How setting shapes the number
Within OT and SLP, the work setting drives both the typical rate and the day-to- day demands. Treat rate and caseload as a pair — a higher number with a punishing productivity target isn't always the better deal.
- Skilled nursing facilities (SNFs). Steady travel demand, often higher productivity expectations. SNFs face well-documented staffing pressure, which supports rates.
- Acute care / inpatient rehab. Complex, higher-acuity caseloads; rates reflect the specialization.
- Outpatient. More predictable schedules; rates vary widely by clinic volume and region.
- Home health. Per-visit or productivity-based structures; mileage and autonomy factor in.
- Schools (especially SLP). Strong, chronic demand for school-based SLPs; academic-calendar contracts and hard-to-fill districts can pay premiums.
No setting is universally "best" — the best contract is the one whose take-home and workload fit your life.
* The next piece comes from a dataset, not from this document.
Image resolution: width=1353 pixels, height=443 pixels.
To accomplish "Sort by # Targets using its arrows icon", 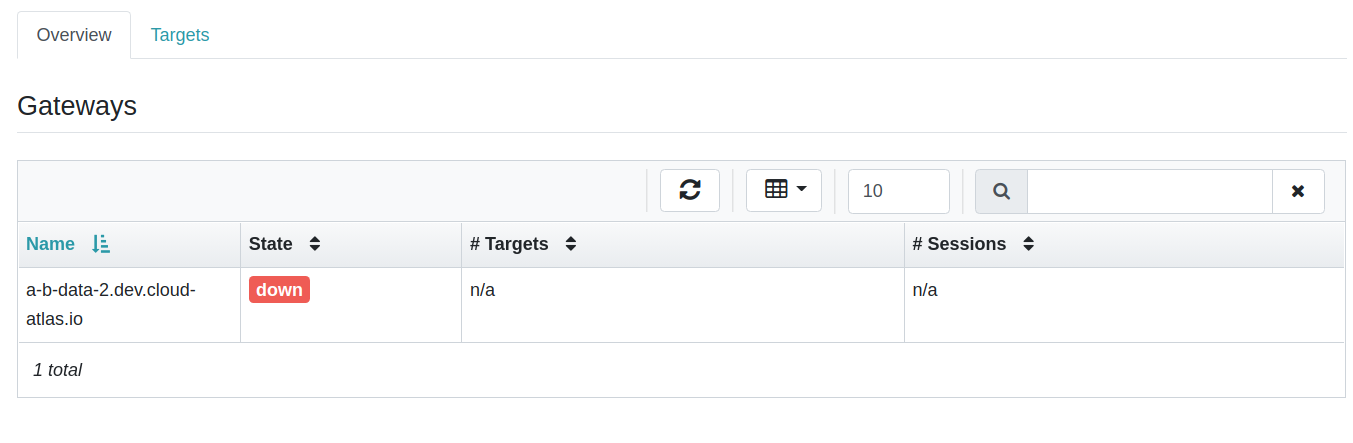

Why location moves your pay
Two forces make geography one of the biggest levers in OT and SLP travel pay:
- Wage variation. BLS publishes wage data by state and metro area, and the spread between high- and low-paying areas is substantial. Markets that are short on clinicians — including many rural regions — pay up to attract travelers.
- Stipend variation. The tax-free housing and meals portion of your package is sized to local cost of living. The same bill rate produces different take-home in a high-cost metro versus a low-cost town, because the stipend share shifts.
That's why "what does a travel SLP make?" has no single answer — it's a function of discipline and setting and state and margin, not any one of them.
How to compare OT/SLP offers
When you line up contracts, normalize them:
- Compare estimated weekly take-home, not headline weekly — after estimated tax on the wage portion plus stipends.
- Check the wage/stipend split and confirm it's defensible for the location (and high enough on the wage side for your financial needs).
- Factor caseload and productivity, not just the rate.
- Notice the channel. Fewer companies between the facility and you means more of the bill rate is left to become your pay.
The bottom line
OT and SLP travelers are negotiating from strength in 2026: BLS data shows both fields are well-paid and growing fast, and chronic demand — especially for school-based SLPs and SNF-based OTs — fuels travel premiums. But the discipline is only the starting point. Setting, state, and the margin taken out of the bill rate decide what you actually keep. Compare take-home, weigh the caseload, and favor channels that don't bury your pay under layers of markup.
Frequently asked questions
Do OTs and SLPs make less than PTs on travel contracts?
Permanent medians are close: BLS reports $98,340 for occupational therapists and $95,410 for speech-language pathologists (May 2024), versus $101,020 for physical therapists. On travel contracts, setting and location often matter more than the discipline gap — a high-demand SLP school contract can out-earn a routine PT role.
Which setting pays travel OTs and SLPs the most?
It varies by market, but hard-to-fill settings and locations drive premiums — rural areas, crisis needs, and specialized caseloads. Skilled nursing, acute/inpatient rehab, outpatient, home health, and schools each carry different typical rates and productivity expectations, so compare take-home and caseload together, not rate alone.
Does the state I work in change my pay?
Yes. BLS publishes wage data by state and metro area, and the spread is wide. Cost of living also shapes the tax-free stipend portion of a travel package, so the same bill rate yields different take-home in different places.